* [Your objective]
Give the number of lines in the records below that contain the word "will", and nothing more.

* [Data for analysis]

Start of Block

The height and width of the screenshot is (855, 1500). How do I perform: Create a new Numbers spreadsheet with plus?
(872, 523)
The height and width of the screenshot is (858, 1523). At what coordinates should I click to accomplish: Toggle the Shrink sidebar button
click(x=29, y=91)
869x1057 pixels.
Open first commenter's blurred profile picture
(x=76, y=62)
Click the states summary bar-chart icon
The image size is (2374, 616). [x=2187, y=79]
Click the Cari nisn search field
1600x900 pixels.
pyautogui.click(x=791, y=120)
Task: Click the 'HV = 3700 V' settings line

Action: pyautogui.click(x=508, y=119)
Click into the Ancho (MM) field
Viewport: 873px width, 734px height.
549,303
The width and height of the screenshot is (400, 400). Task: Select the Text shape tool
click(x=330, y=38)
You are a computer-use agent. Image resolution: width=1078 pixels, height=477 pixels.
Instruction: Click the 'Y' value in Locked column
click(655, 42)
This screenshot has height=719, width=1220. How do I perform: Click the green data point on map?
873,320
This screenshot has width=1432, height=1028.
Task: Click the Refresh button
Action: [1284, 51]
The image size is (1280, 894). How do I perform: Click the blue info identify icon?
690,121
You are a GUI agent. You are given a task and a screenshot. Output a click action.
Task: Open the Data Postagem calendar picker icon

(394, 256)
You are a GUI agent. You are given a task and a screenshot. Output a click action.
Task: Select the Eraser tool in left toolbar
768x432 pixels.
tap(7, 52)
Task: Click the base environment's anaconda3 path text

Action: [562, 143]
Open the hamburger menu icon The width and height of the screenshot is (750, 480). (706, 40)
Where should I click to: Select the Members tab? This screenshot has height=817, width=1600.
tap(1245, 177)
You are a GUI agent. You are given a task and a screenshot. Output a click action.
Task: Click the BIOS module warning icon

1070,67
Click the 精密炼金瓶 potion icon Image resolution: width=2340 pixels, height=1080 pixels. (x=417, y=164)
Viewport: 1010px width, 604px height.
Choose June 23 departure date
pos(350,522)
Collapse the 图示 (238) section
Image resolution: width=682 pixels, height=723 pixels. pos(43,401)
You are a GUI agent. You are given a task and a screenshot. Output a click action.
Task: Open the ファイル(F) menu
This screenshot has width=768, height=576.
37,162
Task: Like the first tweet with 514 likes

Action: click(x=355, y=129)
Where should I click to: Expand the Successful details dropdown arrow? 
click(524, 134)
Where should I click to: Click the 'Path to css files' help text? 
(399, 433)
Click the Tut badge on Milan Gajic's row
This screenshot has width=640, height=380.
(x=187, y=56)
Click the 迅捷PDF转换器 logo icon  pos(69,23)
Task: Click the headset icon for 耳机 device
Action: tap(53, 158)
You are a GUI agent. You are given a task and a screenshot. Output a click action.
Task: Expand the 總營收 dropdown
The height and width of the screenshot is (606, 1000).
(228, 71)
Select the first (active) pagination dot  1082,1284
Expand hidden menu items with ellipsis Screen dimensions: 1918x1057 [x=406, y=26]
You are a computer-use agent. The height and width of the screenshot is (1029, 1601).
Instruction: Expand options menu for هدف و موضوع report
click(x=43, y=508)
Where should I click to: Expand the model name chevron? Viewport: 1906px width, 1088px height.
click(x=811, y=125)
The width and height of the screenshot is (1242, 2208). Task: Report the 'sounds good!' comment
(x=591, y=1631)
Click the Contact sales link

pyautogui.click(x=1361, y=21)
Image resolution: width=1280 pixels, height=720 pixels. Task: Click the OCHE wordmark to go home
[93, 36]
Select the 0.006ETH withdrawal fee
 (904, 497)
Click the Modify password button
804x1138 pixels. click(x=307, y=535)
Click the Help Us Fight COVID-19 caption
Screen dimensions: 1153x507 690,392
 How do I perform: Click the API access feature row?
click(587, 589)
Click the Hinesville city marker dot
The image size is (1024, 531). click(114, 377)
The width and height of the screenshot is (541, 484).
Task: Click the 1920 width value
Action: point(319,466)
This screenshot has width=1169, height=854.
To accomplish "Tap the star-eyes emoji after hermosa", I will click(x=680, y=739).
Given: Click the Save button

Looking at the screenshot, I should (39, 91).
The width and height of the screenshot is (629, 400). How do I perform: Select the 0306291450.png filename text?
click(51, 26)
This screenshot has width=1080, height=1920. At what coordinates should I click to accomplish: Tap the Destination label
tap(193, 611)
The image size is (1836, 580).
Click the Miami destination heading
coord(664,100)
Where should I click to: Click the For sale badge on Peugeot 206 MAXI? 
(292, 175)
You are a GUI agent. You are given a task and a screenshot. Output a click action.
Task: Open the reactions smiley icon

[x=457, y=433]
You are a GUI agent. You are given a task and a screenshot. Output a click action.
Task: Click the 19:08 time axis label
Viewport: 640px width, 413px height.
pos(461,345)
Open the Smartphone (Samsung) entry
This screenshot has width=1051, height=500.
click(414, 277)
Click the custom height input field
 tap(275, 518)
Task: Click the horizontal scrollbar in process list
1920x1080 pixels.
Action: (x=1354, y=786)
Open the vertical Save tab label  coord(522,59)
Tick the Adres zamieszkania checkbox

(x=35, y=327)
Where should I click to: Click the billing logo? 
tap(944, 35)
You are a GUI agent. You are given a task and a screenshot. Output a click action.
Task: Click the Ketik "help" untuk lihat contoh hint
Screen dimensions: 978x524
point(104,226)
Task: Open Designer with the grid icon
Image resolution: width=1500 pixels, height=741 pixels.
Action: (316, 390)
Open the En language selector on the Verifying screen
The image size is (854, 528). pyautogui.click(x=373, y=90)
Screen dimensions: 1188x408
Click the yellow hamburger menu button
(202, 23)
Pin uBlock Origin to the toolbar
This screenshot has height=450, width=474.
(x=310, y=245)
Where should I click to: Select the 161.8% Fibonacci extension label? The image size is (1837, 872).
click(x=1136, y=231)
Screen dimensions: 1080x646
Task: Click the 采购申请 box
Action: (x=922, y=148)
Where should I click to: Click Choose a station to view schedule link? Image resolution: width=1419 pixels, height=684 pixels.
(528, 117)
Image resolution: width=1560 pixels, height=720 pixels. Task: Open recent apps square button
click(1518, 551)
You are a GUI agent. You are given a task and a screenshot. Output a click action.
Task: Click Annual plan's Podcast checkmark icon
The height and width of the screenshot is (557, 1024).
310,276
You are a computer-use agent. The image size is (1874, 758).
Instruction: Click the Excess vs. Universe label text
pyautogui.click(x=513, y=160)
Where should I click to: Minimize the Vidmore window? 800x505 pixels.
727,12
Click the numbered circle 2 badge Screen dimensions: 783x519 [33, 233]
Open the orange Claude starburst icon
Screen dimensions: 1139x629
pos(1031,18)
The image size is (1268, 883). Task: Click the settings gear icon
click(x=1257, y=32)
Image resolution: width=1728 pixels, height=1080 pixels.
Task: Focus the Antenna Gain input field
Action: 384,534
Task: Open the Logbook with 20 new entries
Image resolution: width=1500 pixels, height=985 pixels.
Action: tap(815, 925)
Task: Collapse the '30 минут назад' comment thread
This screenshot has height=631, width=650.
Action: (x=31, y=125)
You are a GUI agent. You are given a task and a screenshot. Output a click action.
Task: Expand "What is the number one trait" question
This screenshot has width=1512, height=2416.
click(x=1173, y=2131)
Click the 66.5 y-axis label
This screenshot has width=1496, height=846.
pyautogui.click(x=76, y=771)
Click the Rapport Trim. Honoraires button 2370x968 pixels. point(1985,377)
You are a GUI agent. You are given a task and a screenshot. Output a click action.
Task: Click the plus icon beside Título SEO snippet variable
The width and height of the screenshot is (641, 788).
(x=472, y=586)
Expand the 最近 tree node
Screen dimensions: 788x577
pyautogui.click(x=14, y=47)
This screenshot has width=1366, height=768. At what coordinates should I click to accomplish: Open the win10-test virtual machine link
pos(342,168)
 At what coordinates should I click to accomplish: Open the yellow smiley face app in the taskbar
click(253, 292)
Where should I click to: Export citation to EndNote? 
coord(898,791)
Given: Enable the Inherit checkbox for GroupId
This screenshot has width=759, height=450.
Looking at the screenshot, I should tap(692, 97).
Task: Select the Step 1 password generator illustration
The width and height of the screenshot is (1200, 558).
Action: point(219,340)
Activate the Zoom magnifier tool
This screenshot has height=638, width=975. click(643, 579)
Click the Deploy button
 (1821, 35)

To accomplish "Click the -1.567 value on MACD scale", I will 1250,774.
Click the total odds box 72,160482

End of Block

* [Reply to the task]
2